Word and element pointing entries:

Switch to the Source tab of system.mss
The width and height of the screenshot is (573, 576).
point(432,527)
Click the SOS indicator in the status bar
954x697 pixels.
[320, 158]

◆ **CHALLENGE**: Retype every line of the listing above verbatim, leaving nothing out and changing nothing.

◆ **EXERCISE RESULT**:
Switch to the Source tab of system.mss
The width and height of the screenshot is (573, 576).
point(432,527)
Click the SOS indicator in the status bar
954x697 pixels.
[320, 158]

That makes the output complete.